• [Page text]:

The SmoothQuant supports all Baichuan model variants. Unlike the FP16 build where the HF weights are processed and loaded into the TensorRT-LLM directly, the SmoothQuant needs to load INT8 weights which should be pre-processed before building an engine.

Example:

python3 hf_baichuan_convert.py -i baichuan-inc/Baichuan-13B-Chat -o ./tmp/baichuan_v1_13b/sq0.8/ -sq 0.8 --tensor-parallelism 1 --storage-type fp16

build.py add new options for the support of INT8 inference of SmoothQuant models.

--use_smooth_quant is the starting point of INT8 inference. By default, it will run the model in the per-tensor mode.

Then, you can add any combination of --per-token and --per-channel to get the corresponding behaviors.

Examples of build invocations:

# Build model for SmoothQuant in the _per_tensor_ mode.

• [Data extracts]:
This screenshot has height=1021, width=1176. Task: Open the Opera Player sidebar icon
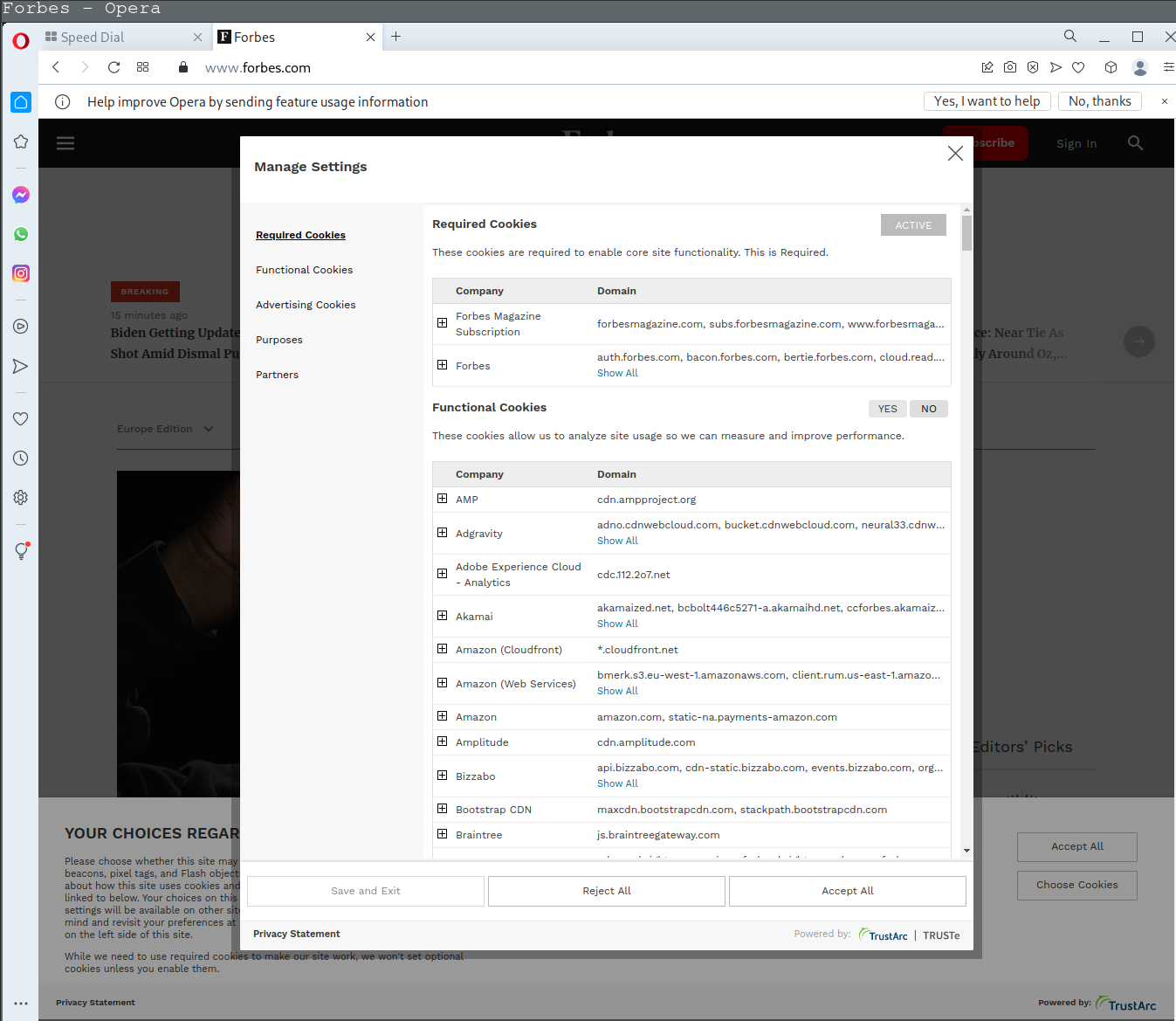click(x=20, y=326)
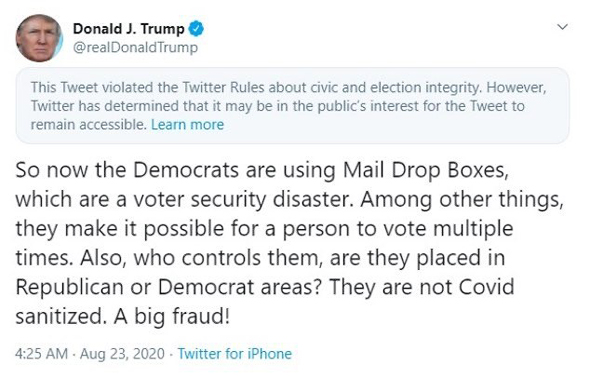Open the Twitter for iPhone source link

click(x=235, y=354)
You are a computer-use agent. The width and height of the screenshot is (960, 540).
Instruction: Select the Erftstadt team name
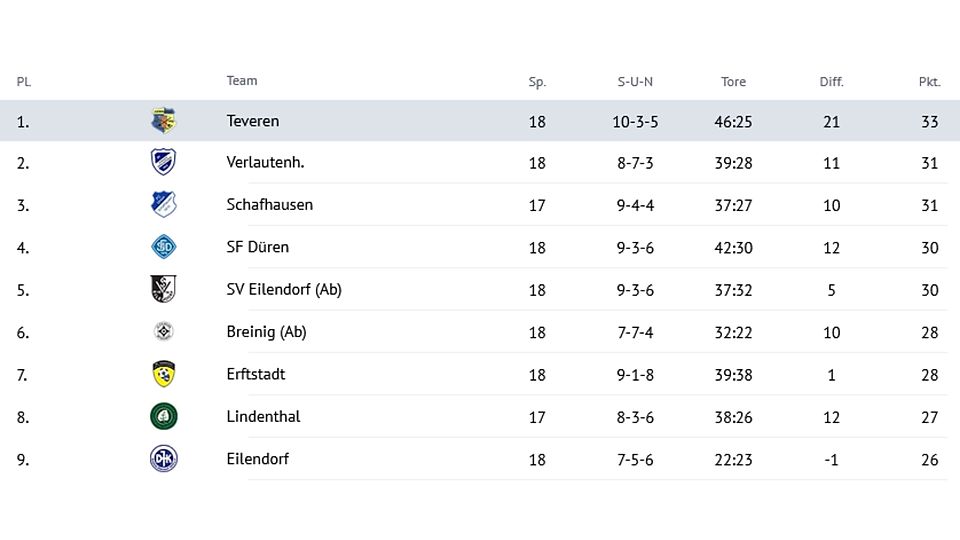click(x=256, y=374)
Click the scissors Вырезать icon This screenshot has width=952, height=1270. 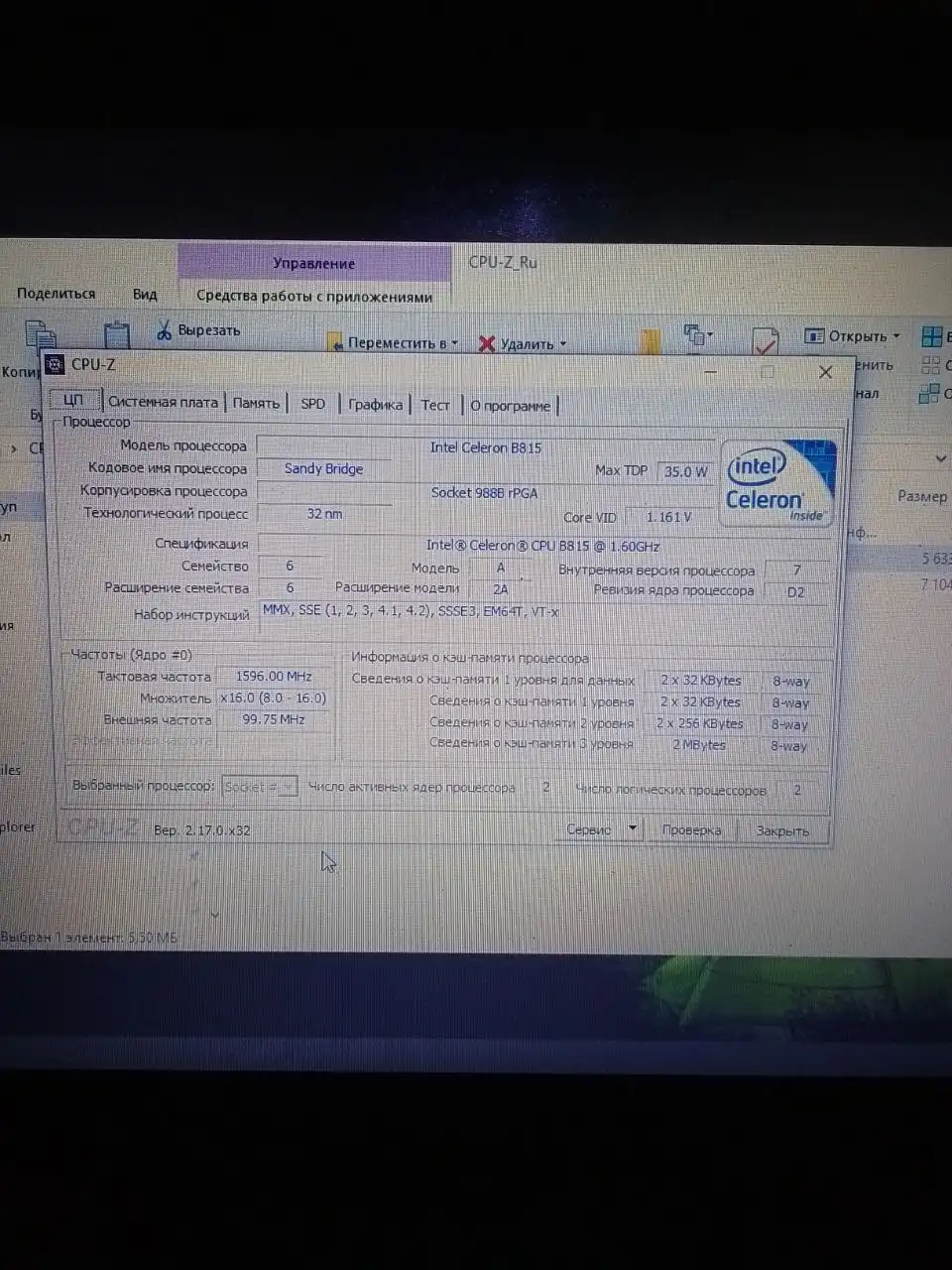[x=165, y=330]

• [Work order 1]:
Answer these questions from the SmoothQuant text above:
(a) Which Baichuan model variants does SmoothQuant support?
(b) What value is given to the -sq option in the example conversion command?
(c) In what mode does --use_smooth_quant run the model by default?
• [Work order 2]: Write the next part of the SmoothQuant text above, beginning directly after its last line.

• [Output 1]:
(a) All Baichuan model variants.
(b) 0.8.
(c) The per-tensor mode.

• [Output 2]:
python3 build.py --model_version v1_13b \
                 --bin_model_dir=./tmp/baichuan_v1_13b/sq0.8/1-gpu/ \
                 --use_smooth_quant \
                 --use_gpt_attention_plugin float16 \

# Build model for SmoothQuant in the _per_token_ + _per_channel_ mode
python3 build.py --model_version v1_13b \
                 --bin_model_dir=./tmp/baichuan_v1_13b/sq0.8/1-gpu/ \
                 --use_smooth_quant \
                 --use_gpt_attention_plugin float16 \
                 --per_token \
                 --per_channel

Note we use --bin_model_dir instead of --model_dir and --meta_ckpt_dir since SmoothQuant model needs INT8 weights and various scales from the binary files.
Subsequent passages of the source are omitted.